Pivot points are also useful because they are often not heavily monitored. The attacker slips in through the back door where no one notices, and, once in the network, can move about without much risk of being noticed. This is why threat reports commonly cite long periods between the initial breach and detection, and why detection often comes through third parties and not the attacked organization. Low resistance and stealth are quite the inviting target.
Today, the pivot concept is frequently applied in the world of applications. As more and more processing came out from behind the firewall to the Web, attackers noticed that there were fundamental, frequently repeated bugs in software that provided ready entry points. In response, organizations took a risk-based approach to application security testing, applying testing cycles to those applications identified as representing the highest risk of attack. In some cases, this left large portions of the application portfolio untested, or tested at a superficial level. In other cases, applications were tested, but with the box checked for the auditors. In these cases the results were not applied toward fixing the problems found.
Many organization take great pride in noting they tested the top 20 percent or 30 percent of their applications based on their assessment of risk. What they are really saying is that they are content to leave 70 percent or 80 percent of their other applications untested — providing a plethora of pivot points to the bad guys.

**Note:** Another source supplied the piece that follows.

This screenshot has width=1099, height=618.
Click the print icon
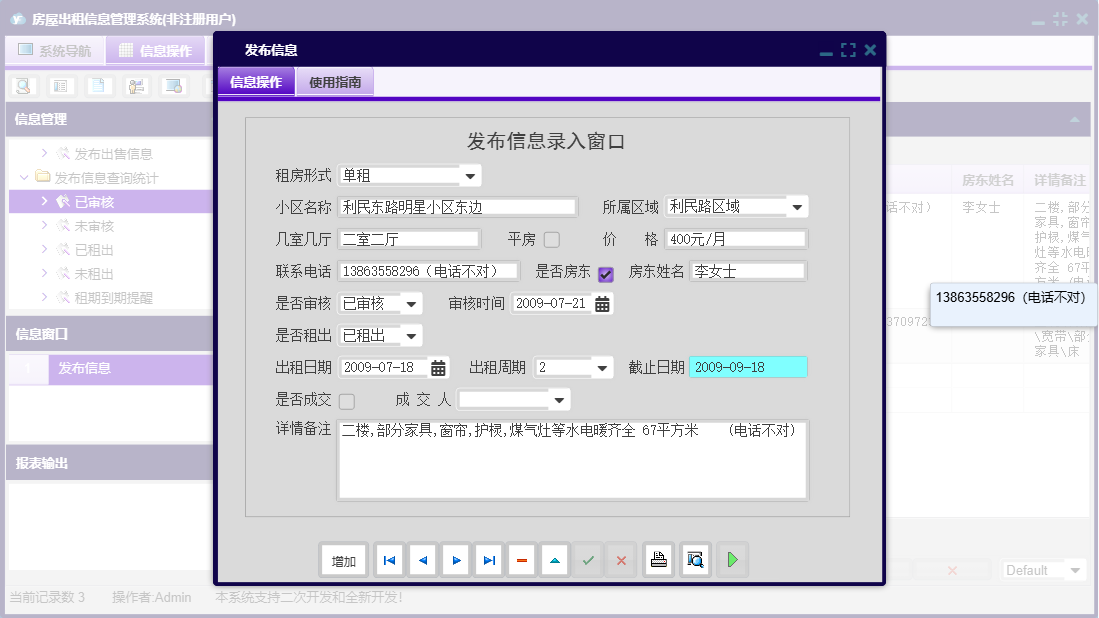[658, 560]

There has been some glimmer of recognition lately about the importance of testing the entire breadth and depth of an organization’s application portfolio. Several breaches in the past two years have been traced back to what seemed to be inconsequential applications that, in fact, had all of the components needed for a successful pivot. In some cases, the applications were so inconsequential as to be off the radar of the organization completely. Remember, attackers are relentless.

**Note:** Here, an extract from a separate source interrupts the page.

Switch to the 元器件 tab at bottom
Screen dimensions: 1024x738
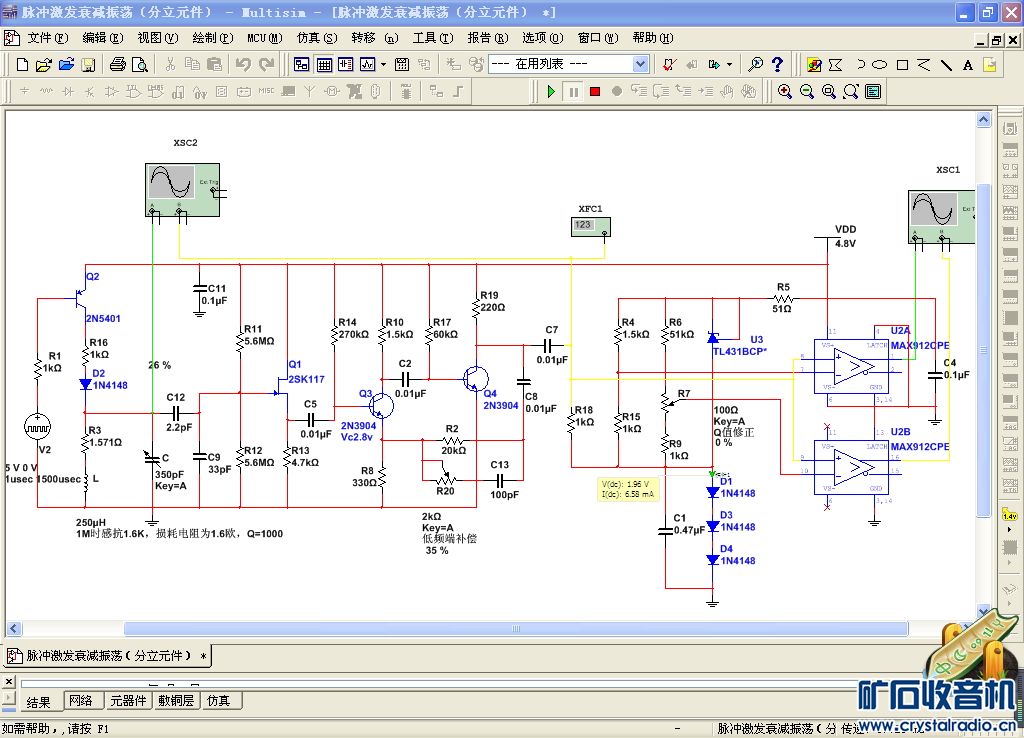(x=128, y=701)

But as ground is gained, it is being lost elsewhere with mobile applications and IoT. Recently, a combined research team from the University of Michigan and Microsoft released the results of an in-depth analysis of an IoT home command center, the Samsung SmartThings platform. The platform serves as a control hub for a variety of connected devices for the home. This is all tied together with software from the device manufacturer or through applications provided by the associated SmartThings community.
The study showed that the software was readily exploitable and provided pivot points to the other devices connected to the platform. The researchers actually constructed four attacks which included creating a new lock code for the connected door locks, giving them a key to the house. The pivot was not contained by the SmartThings platform, as attackers could get to the home network and then proceed to other connected devices on the home network. Once out on the home network, anything connected to that network became fair game. This is why there is concern about smart thermostats and other smart devices. Hacking them is not the end goal; instead, they are used as pivot points to access far more valuable assets.
The study also noted that many of the exploits they used to gain their pivot points would not have been found through a simple automated application scan. This is proof that just “checking the box” provides only a false sense of security.
It’s all about the pivot. The shortest distance between two points may indeed be a straight line; but, when you are an uninvited guest and the straight line is the most heavily defended path, the pivot is a necessary tactic.
Bottom line, any defensive strategy that does not consider the pivot is on a straight line to failure.